Other scientists and science writers have cast doubt on the energy weapon explanation, saying it is not supported by scientific evidence and would be implausible. A declassified but heavily redacted 2018 report by the JASON scientific group, which was advising the State Department, also cast doubt on the energy weapon possibility.
Biden Administration’s inadequate measures reviewed
During her Senate confirmation hearing in late January, now-DNI Tulsi Gabbard told senators that “it has been deeply concerning throughout this period, from the first time this was discovered so long ago to where to are today, that the intelligence community still has failed to identity the source and the cause for Havana Syndrome, as it is commonly known, even as so many people who are in service are suffering the consequences of it. I look forward, if confirmed as director of national intelligence, to addressing this.”
Gabbard said that, if confirmed as DNI, she was committed to “getting to the truth behind how and why this has occurred.”
The ODNI under Gabbard announced the Director’s Initiatives Group in April, with ODNI saying the initiative was already “reviewing documents for potential declassification — including information related to … Anomalous Health Incidents.”

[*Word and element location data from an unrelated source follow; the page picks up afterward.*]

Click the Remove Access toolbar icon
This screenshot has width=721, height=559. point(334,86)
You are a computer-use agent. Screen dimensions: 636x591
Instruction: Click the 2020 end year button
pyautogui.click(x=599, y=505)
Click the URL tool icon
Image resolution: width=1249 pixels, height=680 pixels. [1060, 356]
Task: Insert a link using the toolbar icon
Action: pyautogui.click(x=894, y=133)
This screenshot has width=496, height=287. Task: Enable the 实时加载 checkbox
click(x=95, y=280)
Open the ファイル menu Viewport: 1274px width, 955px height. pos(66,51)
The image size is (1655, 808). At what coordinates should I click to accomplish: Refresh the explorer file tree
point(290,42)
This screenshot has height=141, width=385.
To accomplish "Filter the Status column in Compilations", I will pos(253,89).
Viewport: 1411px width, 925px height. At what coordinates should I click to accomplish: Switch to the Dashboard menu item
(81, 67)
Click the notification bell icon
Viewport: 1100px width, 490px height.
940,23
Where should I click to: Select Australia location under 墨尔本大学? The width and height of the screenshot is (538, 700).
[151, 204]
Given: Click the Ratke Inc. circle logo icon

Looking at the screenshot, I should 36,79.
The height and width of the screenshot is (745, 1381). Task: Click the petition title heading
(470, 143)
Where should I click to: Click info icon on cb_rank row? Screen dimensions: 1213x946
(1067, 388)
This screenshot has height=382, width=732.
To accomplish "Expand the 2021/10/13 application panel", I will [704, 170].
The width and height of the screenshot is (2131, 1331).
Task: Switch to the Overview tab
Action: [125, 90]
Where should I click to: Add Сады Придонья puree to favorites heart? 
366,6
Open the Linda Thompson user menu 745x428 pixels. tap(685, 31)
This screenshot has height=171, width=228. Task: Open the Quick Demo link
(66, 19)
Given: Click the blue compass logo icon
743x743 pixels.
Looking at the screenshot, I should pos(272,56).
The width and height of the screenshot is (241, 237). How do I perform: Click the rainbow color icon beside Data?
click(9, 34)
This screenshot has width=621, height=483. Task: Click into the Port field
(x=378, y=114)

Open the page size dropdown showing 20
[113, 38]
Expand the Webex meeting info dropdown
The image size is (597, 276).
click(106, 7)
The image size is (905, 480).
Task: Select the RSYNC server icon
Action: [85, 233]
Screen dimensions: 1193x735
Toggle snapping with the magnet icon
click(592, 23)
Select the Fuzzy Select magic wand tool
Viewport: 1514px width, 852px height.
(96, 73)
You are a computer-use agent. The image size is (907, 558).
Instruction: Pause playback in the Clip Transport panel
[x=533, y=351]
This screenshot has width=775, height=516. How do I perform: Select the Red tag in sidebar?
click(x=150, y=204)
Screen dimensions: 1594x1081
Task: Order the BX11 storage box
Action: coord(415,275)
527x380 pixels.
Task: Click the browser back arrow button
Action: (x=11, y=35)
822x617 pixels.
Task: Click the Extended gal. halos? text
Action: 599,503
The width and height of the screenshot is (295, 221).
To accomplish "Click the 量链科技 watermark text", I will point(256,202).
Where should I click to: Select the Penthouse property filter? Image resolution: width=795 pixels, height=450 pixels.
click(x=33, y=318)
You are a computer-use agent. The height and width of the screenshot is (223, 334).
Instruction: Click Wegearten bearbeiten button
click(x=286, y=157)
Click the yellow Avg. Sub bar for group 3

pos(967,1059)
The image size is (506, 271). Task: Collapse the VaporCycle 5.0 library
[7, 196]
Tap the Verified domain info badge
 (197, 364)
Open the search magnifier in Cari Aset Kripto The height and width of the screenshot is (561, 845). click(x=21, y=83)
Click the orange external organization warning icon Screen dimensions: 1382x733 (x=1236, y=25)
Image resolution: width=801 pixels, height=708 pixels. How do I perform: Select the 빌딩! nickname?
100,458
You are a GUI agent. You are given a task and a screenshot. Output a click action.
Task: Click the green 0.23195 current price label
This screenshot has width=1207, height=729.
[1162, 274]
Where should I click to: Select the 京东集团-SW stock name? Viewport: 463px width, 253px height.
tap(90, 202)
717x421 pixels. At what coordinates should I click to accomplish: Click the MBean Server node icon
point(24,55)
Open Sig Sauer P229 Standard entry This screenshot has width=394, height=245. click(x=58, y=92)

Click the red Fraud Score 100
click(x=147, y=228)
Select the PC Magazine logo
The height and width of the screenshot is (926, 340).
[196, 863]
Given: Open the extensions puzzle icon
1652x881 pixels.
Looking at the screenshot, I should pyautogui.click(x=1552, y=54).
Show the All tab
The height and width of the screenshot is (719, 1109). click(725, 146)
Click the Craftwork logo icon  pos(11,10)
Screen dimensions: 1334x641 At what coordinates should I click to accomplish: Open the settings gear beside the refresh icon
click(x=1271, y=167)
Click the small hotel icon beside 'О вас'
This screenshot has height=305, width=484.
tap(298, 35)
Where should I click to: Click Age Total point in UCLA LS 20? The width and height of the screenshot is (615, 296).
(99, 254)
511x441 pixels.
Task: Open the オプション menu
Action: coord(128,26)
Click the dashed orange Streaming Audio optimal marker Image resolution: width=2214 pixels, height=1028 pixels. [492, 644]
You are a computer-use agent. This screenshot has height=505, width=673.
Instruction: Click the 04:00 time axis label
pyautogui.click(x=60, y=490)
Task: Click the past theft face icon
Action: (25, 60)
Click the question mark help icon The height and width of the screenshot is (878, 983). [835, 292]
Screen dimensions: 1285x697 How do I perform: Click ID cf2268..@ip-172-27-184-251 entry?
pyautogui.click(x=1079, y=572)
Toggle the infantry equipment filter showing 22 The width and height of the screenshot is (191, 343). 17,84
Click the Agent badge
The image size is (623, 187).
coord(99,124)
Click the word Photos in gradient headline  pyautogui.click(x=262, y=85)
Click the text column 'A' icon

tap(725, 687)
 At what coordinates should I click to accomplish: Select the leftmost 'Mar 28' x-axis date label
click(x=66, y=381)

The GOP-led House Oversight Committee in February had also announced “an investigation into the Biden Administration’s inadequate measures to provide legally required care for federal civilian employees suffering from Havana Syndrome and other anomalous health incidents.”
It remains to be seen whether the Havana Syndrome mystery will be fully unraveled, but the shift in tone at the top of the IC is palpable, and the threat of criminal referrals may help reveal more details.